本文抜粋 »
平成26年度に県のこども家庭相談センターが対応した児童虐待件数は1567件に上り、5年連続で過去最多となったことが8日、分かった。心理的虐待が大きく増えたことが要因とみられ、前年度から175件増加した。一方、市町村が対応した件数は1889件で前年度から約3%減った。 件数は、県中央こども家庭相談センター(奈良市)と県高田こども家庭相談センター(大和高田市)の総数。県こども家庭課によると、26年度に両センターが対応した心理的虐待は811件となり、前年度より251件増加した。同課の担当者は「児童の目の前で行われた夫婦間のDVも虐待にあたるという意識が浸透し、警察から通告を受けることが多くなったため」と分析している。

 実際、26年度にセンターに寄せられた通告は、警察からが最も多い500件で、前年度の207件から大幅に増加。これまで最多だった市町村からの通告(424件)を逆転した。

 心理的虐待の次に多かったのが身体的虐待で379件。ネグレクト(351件)、性的虐待(26件)が続いた。主な虐待者は実母が全体の半数、実父が2番目に多く、実の親で9割を超えている。

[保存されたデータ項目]
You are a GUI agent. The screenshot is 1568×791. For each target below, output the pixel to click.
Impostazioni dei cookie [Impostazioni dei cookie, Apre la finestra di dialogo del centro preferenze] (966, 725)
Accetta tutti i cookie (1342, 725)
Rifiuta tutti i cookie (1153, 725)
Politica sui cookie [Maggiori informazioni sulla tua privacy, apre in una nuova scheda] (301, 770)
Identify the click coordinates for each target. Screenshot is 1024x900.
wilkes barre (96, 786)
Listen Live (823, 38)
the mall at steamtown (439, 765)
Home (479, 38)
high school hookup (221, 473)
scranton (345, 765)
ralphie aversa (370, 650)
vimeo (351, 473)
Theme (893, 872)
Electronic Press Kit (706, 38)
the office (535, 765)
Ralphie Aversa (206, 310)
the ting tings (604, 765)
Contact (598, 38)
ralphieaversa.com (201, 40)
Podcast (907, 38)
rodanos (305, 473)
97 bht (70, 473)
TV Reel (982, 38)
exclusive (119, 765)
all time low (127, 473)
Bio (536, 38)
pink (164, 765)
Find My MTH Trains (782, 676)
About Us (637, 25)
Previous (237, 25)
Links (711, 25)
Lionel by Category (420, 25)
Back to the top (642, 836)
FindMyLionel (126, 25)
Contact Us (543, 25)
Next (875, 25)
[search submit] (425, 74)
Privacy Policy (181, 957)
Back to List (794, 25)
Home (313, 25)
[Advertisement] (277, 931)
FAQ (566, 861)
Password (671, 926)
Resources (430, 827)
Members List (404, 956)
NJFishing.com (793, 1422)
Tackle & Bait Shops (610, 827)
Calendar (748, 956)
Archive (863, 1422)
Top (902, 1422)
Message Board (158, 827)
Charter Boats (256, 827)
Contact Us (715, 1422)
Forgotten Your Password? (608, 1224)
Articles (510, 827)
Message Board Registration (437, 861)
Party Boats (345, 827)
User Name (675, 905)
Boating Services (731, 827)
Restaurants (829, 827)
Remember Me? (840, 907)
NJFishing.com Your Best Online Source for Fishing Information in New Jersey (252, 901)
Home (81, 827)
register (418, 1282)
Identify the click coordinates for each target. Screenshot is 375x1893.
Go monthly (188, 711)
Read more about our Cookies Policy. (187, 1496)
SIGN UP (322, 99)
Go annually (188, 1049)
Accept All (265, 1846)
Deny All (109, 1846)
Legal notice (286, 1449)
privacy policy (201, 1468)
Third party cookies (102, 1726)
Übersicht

理解度チェック »
a) 児童虐待の記事によると、平成26年度に両センターが対応した心理的虐待は何件ですか。
b) 児童虐待の記事の「平成26年度に県のこども家庭」から「通告(424件)を逆転した。」までを、両端も含めて一字一句そのまま書き写してください。
c) 児童虐待の記事を、最後の文の次から書き継いでください。
データ行は参照しなくてかまいません。

各問の解答 »
a) 811件です。

b)
平成26年度に県のこども家庭相談センターが対応した児童虐待件数は1567件に上り、5年連続で過去最多となったことが8日、分かった。心理的虐待が大きく増えたことが要因とみられ、前年度から175件増加した。一方、市町村が対応した件数は1889件で前年度から約3%減った。 件数は、県中央こども家庭相談センター(奈良市)と県高田こども家庭相談センター(大和高田市)の総数。県こども家庭課によると、26年度に両センターが対応した心理的虐待は811件となり、前年度より251件増加した。同課の担当者は「児童の目の前で行われた夫婦間のDVも虐待にあたるという意識が浸透し、警察から通告を受けることが多くなったため」と分析している。

 実際、26年度にセンターに寄せられた通告は、警察からが最も多い500件で、前年度の207件から大幅に増加。これまで最多だった市町村からの通告(424件)を逆転した。

c)
 一方、虐待を受けたのは、就学前の児童が約47%と圧倒的に多い。内訳は0〜3歳未満が17%、3歳から小学校入学前の未就学児が30%、小学生が32%、中学生が13%、高校生が8%だった。

 県は夫婦間のDVについては、未然防止措置に力を入れる方針。若者対象の啓発のほか、警察との連携を強化するとしている。

 また、母親の「密室育児」が孤立感を深め、虐待につながっているとして、家庭訪問支援事業も強化。市町村の家庭訪問員のスキルを上げるため、研修会を開催するなど支援プログラムを作成している。